Harmonised standards
When a product conforms to a harmonised standard published in the Official Journal of the EU, the manufacturer benefits from a presumption of conformity with the Cyber Resilience Act (Regulation (EU) 2024/2847) essential requirements that standard covers. Instead of proving compliance requirement by requirement, you reference the standard and show your product meets it.
Info: For Important Class I products, applying harmonised standards that cover all relevant CRA requirements is the condition for using self-assessment (Module A) instead of third-party conformity assessment. See Conformity assessment for details.
EN 18031 series
The EN 18031 series was originally developed for the Radio Equipment Directive (RED) and published in February 2025. It is the first set of standards cited in the Official Journal as relevant to CRA compliance.

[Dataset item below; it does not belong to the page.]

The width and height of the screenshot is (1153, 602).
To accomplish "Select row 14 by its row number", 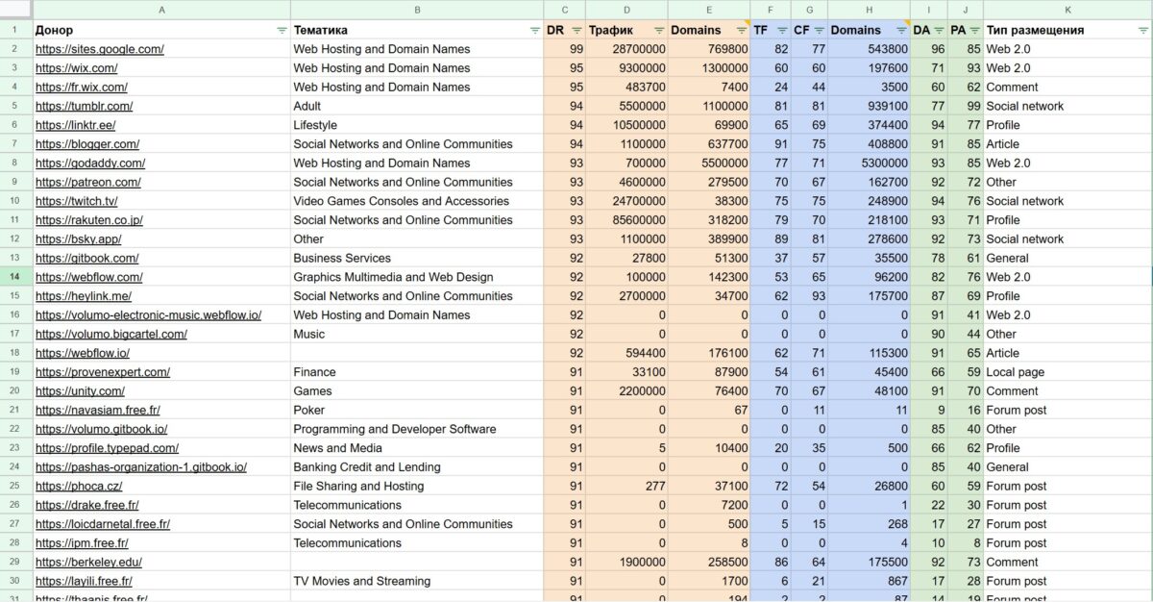I will (x=15, y=277).
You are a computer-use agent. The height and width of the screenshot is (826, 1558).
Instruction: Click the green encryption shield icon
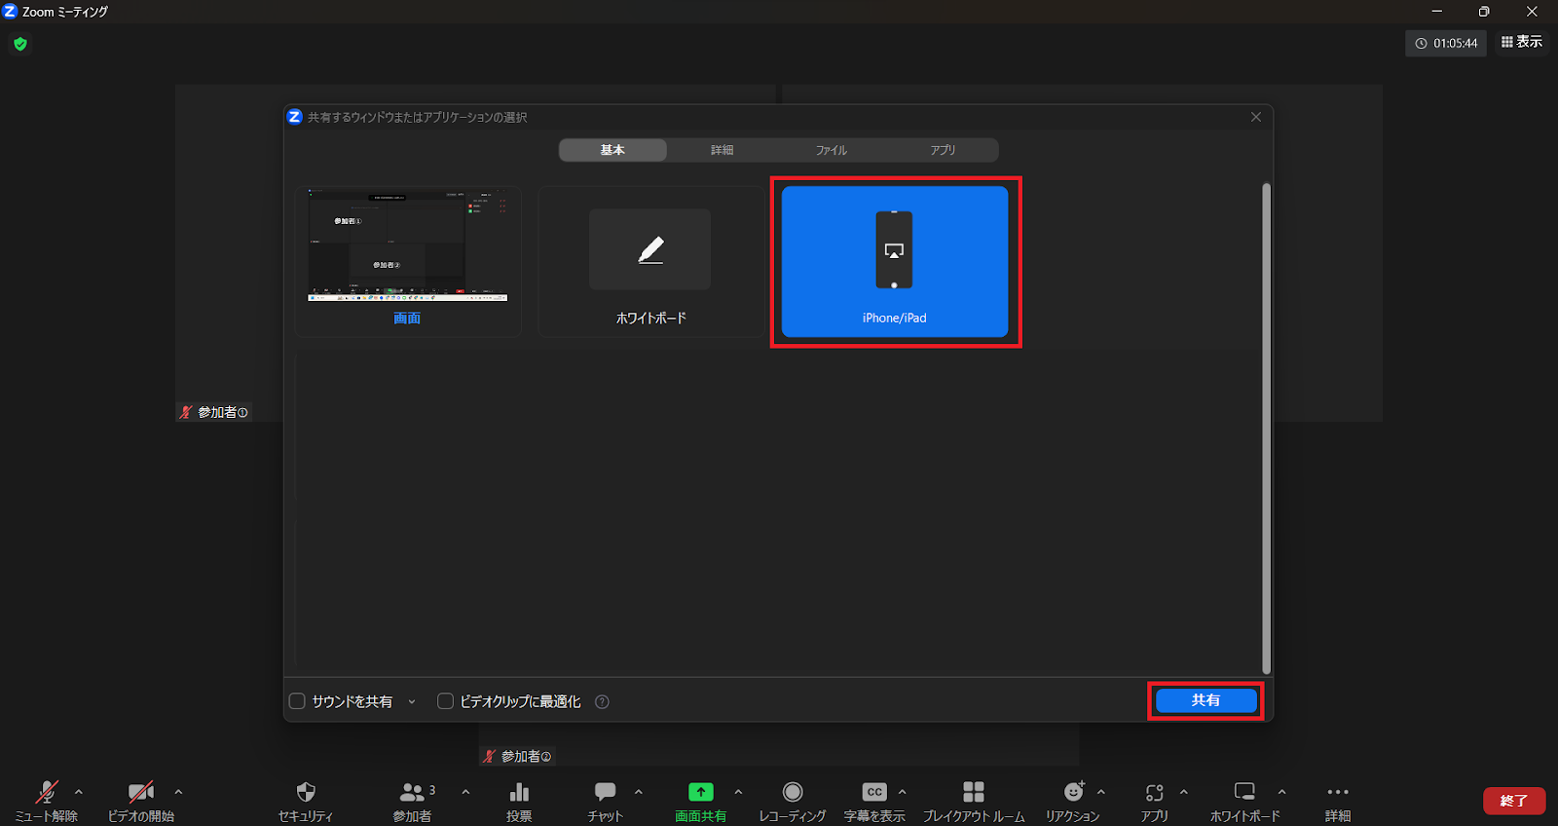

| Standard | Scope | What it covers |
|---|---|---|
| EN 18031-1 | Common security requirements for radio equipment | Secure design, authentication, access control, cryptography |
| EN 18031-2 | Internet-connected radio equipment | Network security, secure communication, update mechanisms |
| EN 18031-3 | Equipment processing financial data | Additional protections for payment and financial information handling |
Warning: The European Commission has noted that EN 18031 alone may not cover every CRA Annex I requirement. Manufacturers should perform a gap analysis against the full list of essential requirements and document any gaps separately in their technical file.
Other commonly referenced standards
These are not yet formally harmonised under the CRA, but they are widely used in technical documentation and strengthen a conformity case:
| Standard | What it covers |
|---|---|
| IEC 62443-4-1 | Secure product development lifecycle |
| IEC 62443-4-2 | Technical security requirements for industrial automation components |
| ISO/IEC 27001 | Information security management systems |
| ETSI EN 303 645 | Baseline security for consumer IoT devices |
Tip: Referencing these in your technical documentation shows due diligence, even without a formal presumption of conformity.
Full vs partial conformity
When you declare a standard, you need to specify whether conformity is full or partial:
- Full: your product meets every requirement in the standard. You get the full presumption of conformity for the CRA requirements it covers.
- Partial: your product meets some requirements but not all. You must provide a deviation justification explaining which clauses are not met and why. The uncovered requirements need to be addressed through other evidence in your technical file.
Declaring standards in CRA Evidence
Standards are managed at the product level and inherited by all versions automatically.
- Go to your product page
- Open Compliance Documents
- Find Harmonised Standards (Annex VII, section 5)
- Click Add Standards
- Enter the standard reference (e.g. EN 18031-1), a title, and the conformity level
- For partial conformity, add the deviation justification
Standards you declare here will be included in your EU declaration of conformity and technical documentation exports.
Info: If a specific version needs different standards than the product default, you can override them at the version level.
Timeline
| When | What |
|---|---|
| 2024 | Standardisation requests issued to CEN, CENELEC, and ETSI |
| February 2025 | EN 18031 series published and cited in the Official Journal |
| 2025 to 2026 | Additional CRA-specific standards under development |
| December 2027 | Essential requirements become enforceable; full set of harmonised standards expected |
What if no standard covers your product?
You can still demonstrate conformity through:
- Common specifications adopted by the European Commission
- European cybersecurity certification schemes under the EU Cybersecurity Act
- Direct evidence in your technical documentation proving each essential requirement is met individually
No harmonised standard does not mean no obligation. It means more work building the evidence case in your technical file.